====== Information supplied ======

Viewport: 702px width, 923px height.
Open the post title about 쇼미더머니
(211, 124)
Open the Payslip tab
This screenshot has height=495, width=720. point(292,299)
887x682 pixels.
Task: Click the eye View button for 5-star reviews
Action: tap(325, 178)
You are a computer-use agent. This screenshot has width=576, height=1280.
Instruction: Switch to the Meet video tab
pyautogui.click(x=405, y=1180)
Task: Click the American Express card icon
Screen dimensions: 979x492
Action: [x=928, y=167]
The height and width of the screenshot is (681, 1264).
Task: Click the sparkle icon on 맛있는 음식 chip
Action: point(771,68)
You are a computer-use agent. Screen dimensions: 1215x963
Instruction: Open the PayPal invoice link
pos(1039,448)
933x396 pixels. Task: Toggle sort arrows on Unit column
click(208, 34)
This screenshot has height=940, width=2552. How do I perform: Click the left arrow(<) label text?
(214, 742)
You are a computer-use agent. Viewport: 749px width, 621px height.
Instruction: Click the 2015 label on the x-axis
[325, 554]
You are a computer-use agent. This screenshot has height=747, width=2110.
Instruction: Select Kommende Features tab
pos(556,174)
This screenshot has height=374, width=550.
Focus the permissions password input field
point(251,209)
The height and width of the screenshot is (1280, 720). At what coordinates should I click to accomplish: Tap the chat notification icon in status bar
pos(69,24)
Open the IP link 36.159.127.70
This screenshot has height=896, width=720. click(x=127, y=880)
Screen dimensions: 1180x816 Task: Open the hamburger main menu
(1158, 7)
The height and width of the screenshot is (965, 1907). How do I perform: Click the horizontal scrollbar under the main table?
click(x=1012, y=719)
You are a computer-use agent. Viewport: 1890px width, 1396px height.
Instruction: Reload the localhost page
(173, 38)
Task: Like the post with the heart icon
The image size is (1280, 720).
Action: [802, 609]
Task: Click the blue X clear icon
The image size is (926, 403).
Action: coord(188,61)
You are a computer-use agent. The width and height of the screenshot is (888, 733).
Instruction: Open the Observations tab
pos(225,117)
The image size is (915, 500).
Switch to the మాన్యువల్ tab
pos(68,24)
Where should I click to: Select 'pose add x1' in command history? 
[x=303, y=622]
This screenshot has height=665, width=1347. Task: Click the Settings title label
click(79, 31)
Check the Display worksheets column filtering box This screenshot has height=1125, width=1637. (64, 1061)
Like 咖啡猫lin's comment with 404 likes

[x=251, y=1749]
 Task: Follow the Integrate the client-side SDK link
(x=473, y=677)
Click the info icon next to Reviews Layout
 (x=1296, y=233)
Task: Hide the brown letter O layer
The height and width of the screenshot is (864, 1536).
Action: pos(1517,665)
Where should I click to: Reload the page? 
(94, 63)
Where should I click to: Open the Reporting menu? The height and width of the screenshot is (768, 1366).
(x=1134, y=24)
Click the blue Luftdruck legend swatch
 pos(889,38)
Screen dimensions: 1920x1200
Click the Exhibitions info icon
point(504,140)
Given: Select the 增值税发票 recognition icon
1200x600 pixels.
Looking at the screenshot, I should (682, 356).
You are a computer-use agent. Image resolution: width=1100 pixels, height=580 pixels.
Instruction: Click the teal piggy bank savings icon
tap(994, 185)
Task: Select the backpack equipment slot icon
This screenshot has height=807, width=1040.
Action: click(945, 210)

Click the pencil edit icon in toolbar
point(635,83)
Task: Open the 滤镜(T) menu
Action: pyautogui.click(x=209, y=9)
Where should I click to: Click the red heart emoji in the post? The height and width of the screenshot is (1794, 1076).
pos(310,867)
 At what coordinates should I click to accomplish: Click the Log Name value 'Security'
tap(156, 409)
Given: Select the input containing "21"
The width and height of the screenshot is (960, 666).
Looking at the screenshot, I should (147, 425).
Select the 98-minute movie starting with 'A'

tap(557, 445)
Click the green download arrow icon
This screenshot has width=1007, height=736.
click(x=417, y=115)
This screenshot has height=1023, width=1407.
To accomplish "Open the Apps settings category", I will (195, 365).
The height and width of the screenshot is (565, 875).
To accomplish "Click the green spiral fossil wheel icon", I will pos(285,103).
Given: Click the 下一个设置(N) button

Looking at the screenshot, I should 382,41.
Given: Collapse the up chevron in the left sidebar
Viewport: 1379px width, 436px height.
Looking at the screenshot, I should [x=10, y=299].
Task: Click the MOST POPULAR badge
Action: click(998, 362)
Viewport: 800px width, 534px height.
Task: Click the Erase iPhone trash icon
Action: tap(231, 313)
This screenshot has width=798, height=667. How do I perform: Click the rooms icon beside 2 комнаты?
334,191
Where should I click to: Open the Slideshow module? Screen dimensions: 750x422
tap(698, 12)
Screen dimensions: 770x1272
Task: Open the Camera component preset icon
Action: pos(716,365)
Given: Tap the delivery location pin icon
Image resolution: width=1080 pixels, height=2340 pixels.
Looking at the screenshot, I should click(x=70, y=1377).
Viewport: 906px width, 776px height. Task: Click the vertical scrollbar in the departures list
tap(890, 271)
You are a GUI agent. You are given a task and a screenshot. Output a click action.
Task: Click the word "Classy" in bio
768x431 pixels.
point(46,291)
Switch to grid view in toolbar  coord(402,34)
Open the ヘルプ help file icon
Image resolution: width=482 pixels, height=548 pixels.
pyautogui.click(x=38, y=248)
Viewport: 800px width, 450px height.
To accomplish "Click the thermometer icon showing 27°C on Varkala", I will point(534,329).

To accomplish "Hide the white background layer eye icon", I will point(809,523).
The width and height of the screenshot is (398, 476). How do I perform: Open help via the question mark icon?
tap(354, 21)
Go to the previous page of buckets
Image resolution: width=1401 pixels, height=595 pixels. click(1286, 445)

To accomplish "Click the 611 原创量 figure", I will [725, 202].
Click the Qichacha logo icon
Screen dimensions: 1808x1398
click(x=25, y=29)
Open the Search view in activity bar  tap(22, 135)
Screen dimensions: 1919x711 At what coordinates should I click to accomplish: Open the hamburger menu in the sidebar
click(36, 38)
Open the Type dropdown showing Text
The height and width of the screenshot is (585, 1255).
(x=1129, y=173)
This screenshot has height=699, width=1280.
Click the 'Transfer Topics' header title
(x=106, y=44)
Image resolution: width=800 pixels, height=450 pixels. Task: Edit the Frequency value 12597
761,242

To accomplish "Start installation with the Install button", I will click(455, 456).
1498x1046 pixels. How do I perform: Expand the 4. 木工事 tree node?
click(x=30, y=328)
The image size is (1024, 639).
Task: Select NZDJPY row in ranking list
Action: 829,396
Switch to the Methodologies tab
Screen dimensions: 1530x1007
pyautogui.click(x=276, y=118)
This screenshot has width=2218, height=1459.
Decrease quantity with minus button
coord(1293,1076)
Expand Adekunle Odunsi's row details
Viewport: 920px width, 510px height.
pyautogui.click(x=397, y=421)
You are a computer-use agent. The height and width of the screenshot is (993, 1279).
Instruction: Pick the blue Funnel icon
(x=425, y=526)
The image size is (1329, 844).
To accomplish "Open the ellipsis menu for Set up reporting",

======

What the task requires: Filter the entries down to the lines with the word "Hide" in them.

Solved exercise:
Task: Hide the brown letter O layer
To accomplish "Hide the white background layer eye icon", I will point(809,523).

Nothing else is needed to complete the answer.